There wasn’t much in the chest, not like you’d expect from a package sent to a daughter from a father who was barely there most of the time. One would expect a whole spread of things trying to make up for lost time. But Calup knew that wasn’t possible. And there was nothing of any real value in the chest. All the same, three weeks and no response. He had to have mixed up First and Second again. It was the only thing that made sense. It happened the last time he sent Cayaha a card for her wedding anniversary. She told him so when he finally got her on the phone a couple months later.

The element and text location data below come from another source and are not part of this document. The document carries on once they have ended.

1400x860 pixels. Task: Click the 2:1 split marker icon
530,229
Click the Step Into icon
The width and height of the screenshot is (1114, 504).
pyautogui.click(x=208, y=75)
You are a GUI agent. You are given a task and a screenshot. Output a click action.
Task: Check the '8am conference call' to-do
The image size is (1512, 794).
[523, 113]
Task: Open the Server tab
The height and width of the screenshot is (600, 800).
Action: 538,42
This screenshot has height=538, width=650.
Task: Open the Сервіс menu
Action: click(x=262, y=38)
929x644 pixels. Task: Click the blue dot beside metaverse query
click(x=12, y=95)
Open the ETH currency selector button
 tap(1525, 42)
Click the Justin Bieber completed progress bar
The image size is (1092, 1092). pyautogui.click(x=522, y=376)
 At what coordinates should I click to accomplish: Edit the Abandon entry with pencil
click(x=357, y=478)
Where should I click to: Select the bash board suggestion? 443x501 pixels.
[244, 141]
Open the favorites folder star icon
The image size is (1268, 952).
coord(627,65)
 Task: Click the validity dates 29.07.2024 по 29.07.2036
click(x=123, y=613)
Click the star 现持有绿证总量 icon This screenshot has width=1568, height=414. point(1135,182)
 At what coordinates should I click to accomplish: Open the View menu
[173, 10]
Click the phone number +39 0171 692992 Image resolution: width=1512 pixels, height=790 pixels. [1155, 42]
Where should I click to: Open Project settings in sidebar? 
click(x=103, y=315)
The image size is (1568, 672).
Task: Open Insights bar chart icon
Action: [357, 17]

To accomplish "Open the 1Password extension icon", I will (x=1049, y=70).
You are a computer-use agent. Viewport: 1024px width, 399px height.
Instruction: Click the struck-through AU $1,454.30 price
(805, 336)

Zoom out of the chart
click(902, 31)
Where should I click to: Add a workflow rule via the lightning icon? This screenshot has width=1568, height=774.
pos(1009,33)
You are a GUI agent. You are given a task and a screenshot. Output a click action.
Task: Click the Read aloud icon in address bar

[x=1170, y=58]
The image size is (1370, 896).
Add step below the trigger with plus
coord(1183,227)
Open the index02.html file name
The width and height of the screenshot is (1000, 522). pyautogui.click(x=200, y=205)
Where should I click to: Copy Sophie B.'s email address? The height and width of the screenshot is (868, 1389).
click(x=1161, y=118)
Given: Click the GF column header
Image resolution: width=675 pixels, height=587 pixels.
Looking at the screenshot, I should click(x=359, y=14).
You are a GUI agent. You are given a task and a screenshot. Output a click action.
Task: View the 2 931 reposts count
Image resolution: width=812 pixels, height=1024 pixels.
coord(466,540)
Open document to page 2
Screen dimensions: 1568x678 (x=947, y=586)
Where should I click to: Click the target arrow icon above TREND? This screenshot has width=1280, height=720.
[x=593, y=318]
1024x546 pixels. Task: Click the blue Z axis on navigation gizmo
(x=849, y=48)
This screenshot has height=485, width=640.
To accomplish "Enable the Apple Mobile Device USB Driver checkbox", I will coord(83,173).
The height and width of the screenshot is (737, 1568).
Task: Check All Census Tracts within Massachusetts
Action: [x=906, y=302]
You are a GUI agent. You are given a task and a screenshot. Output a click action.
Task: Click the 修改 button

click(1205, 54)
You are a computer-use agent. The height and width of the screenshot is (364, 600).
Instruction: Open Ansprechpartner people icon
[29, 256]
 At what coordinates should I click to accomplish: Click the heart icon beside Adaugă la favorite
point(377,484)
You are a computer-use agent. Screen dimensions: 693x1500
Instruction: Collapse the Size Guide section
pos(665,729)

When Cayaha was still in grade school they sent her to stay for a month with Susan’s brother up in Indiana. Susan said it would do her good to visit family and get her nose out of books, play like a normal girl, quit worrying about skinning her knees and get a little dirty.

Susan’s brother, Paul, drove cross-country delivering RVs, hauling his Chevy Rabbit along and driving it back from every state you could think of and some you couldn’t. Calup’s reservations had a lot to do with the fact that he never cared much for Paul from the start. Paul drank, played cards with drunks, fought with his wife, Nora, night and day. Paul and Nora had three daughters. Striped snakes were more kind, easier to get along with on account of the fact that their parents mostly left them alone. Kids left alone and bored are going to find the time to head in bad directions.

Paul’s three girls – Melanie, Sara and Brit – were all older than Cayaha and pure hell on wheels. This added to his worries, which he kept to himself and, instead, thought about all the possibilities after Susan slept easily two feet away from him. Those sleepless hours were tough, watching shadows of branches cast from the moonglow appear and disappear along the walls of the bedroom. In those black forms he saw Cayaha being bullied, shunned, yelled at, ignored, lonely with no books, no solitude. For others, maybe not a big problem. For his Cayaha, it was a straitjacket, no sunlight, no hope. During those hours alone with his thoughts beating away at him, Susan snored. Calup could not imagine what she dreamed of because she smiled between breaths, and it didn’t seem there was anything to smile about then.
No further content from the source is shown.